Government in 2016/2017 has increased the minimum copra price from $780 to $1,000 per ton, to guarantee coconut farmers good return and to also regenerate farmer’s interest back to coconut.

However, apart from the usual, government has also identified a potential growth area within the coconut sector that when develop properly can provide both profitability as well as sustainability of the livelihood of the rural communities. It is ‘Value Addition and Downstream Processing’.

“Government believes that apart from copra, value addition and downstream processing provides a viable and lucrative investment opportunities for many rural coconut communities.

“Major advances in value adding like virgin coconut oil, soap, gel, handicraft and coconut water has made coconut a valuable commodity.

“It is a lucrative markets that can generate greater benefits apart from copra and coconut oil. Some very good examples of these businesses are Pacific Green and Pure Fiji.

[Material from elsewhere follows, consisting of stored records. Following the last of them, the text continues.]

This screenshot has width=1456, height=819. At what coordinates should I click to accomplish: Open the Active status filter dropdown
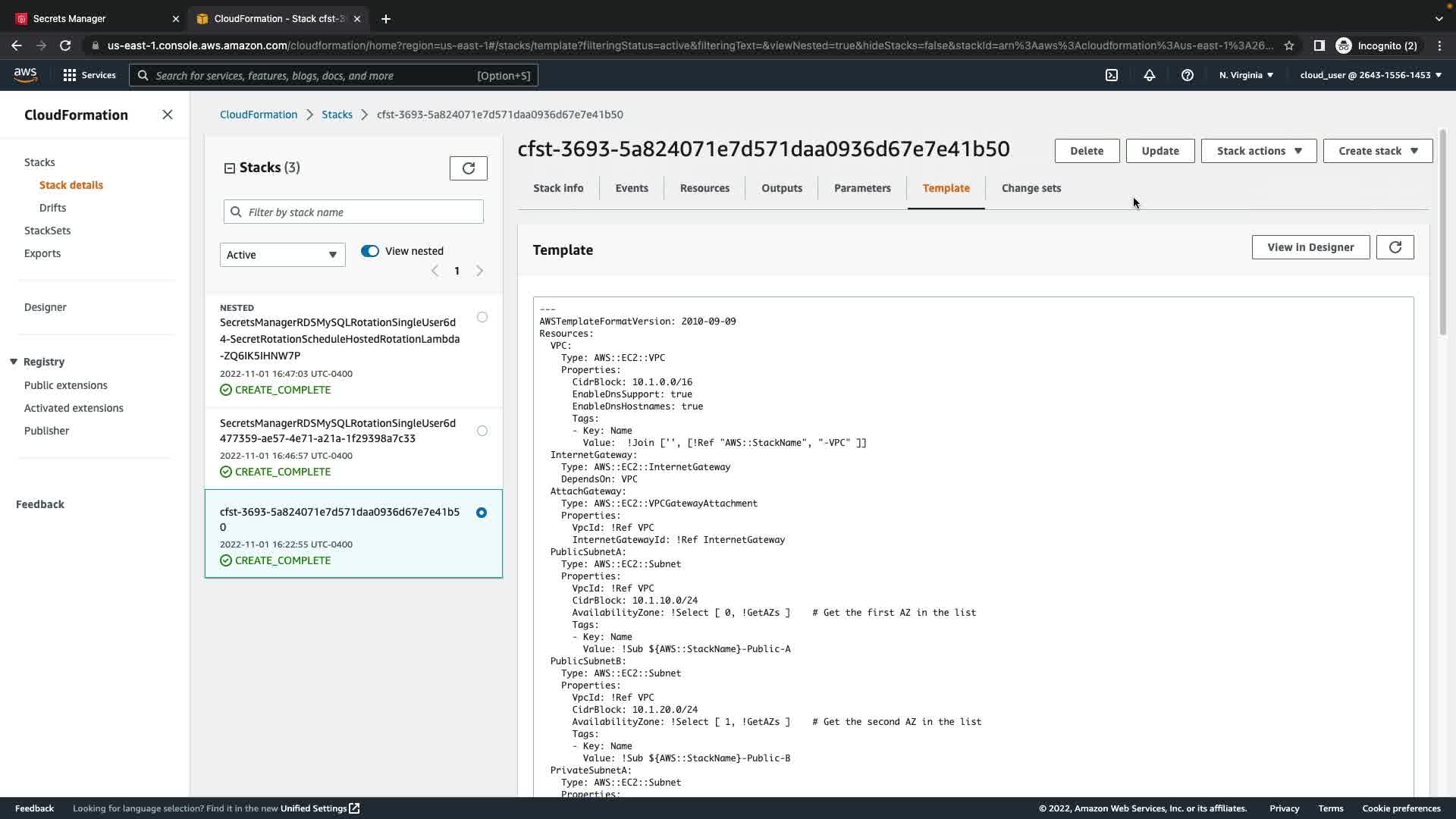point(282,255)
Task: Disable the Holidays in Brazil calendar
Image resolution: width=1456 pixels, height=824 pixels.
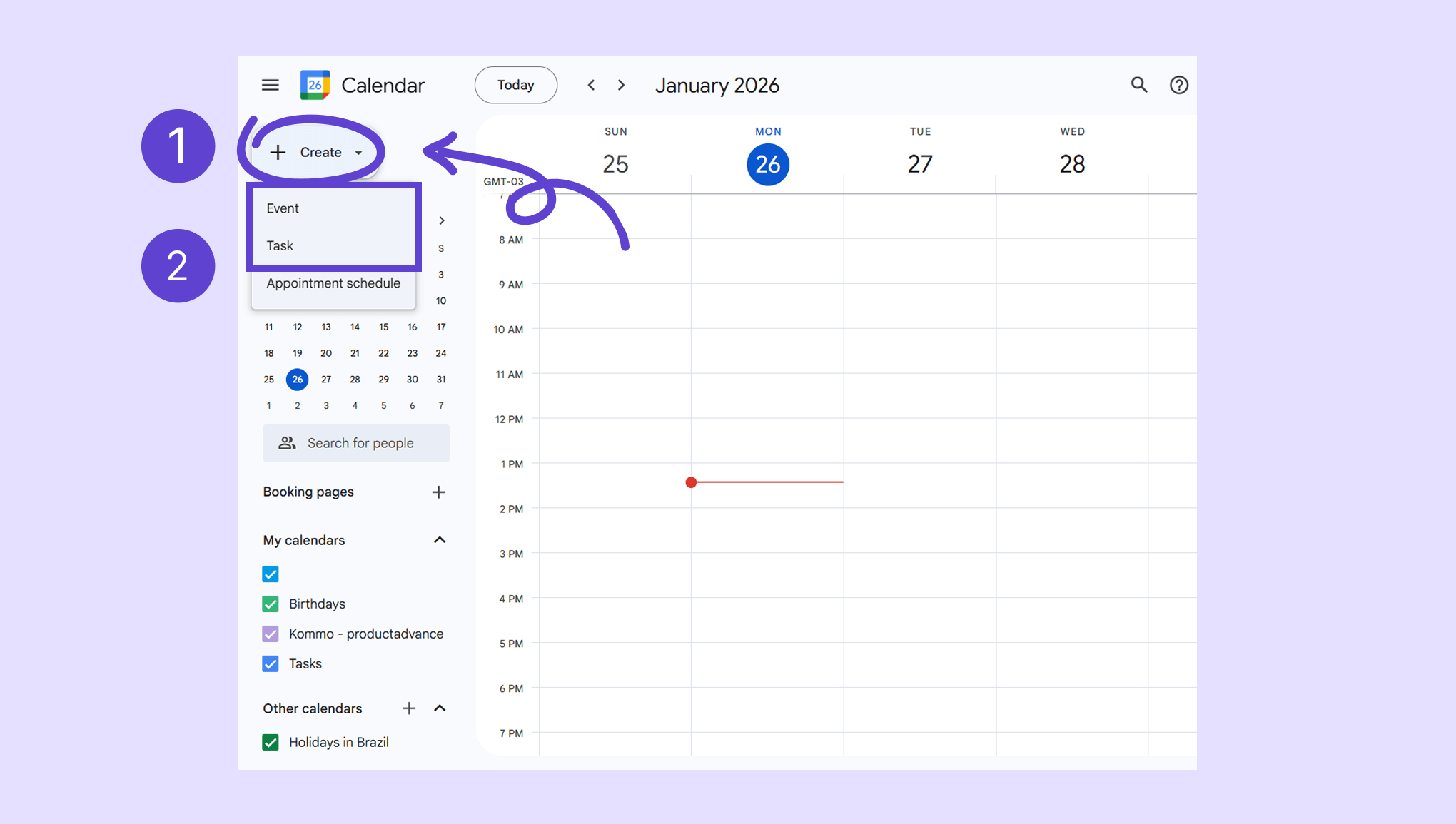Action: (x=271, y=743)
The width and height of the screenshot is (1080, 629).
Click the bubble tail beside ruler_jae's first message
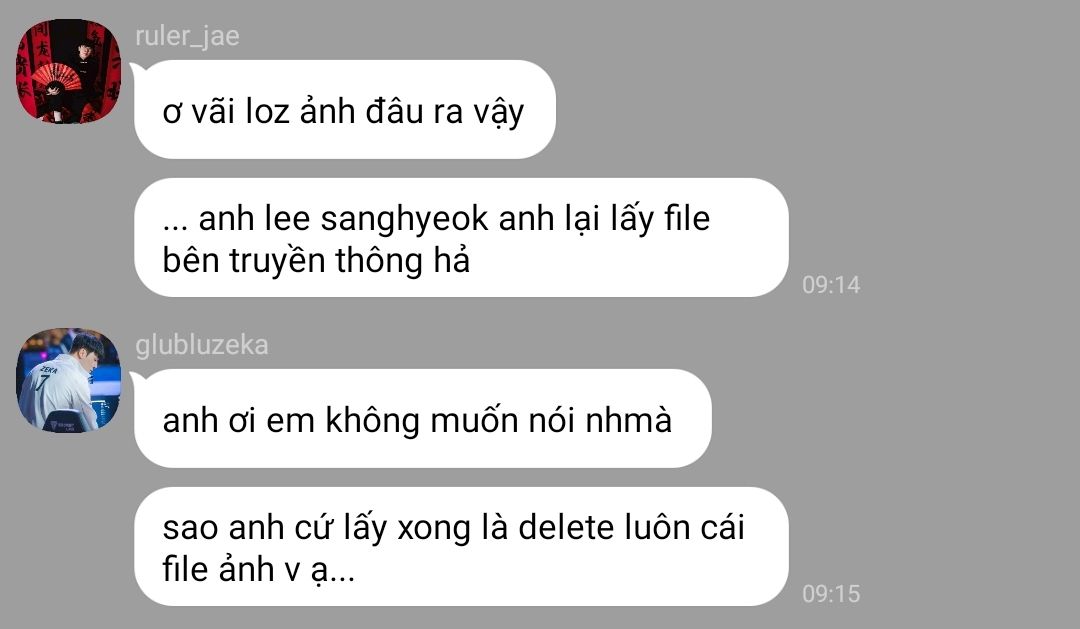136,68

Copra Millers opened its VCO facility here in Savusavu last year, while other entrepreneurs like the Lomaiviti Women’s Group and a Women’s Group in Cicia, Lau, are taking advantage of the high demand of VCO and are exporting their products overseas.

“To further develop this value addition segment, the Ministry will continues to facilitate training which involves the development of skills in small scale value addition of coconut products and by-products.

“The provision of assistance in this areas is very critical especially on small machines and equipment for processing.

“Equally important is the enabling environment where private sectors can take the lead role in this development while at the same time encouraging partnership with government and local coconut communities.”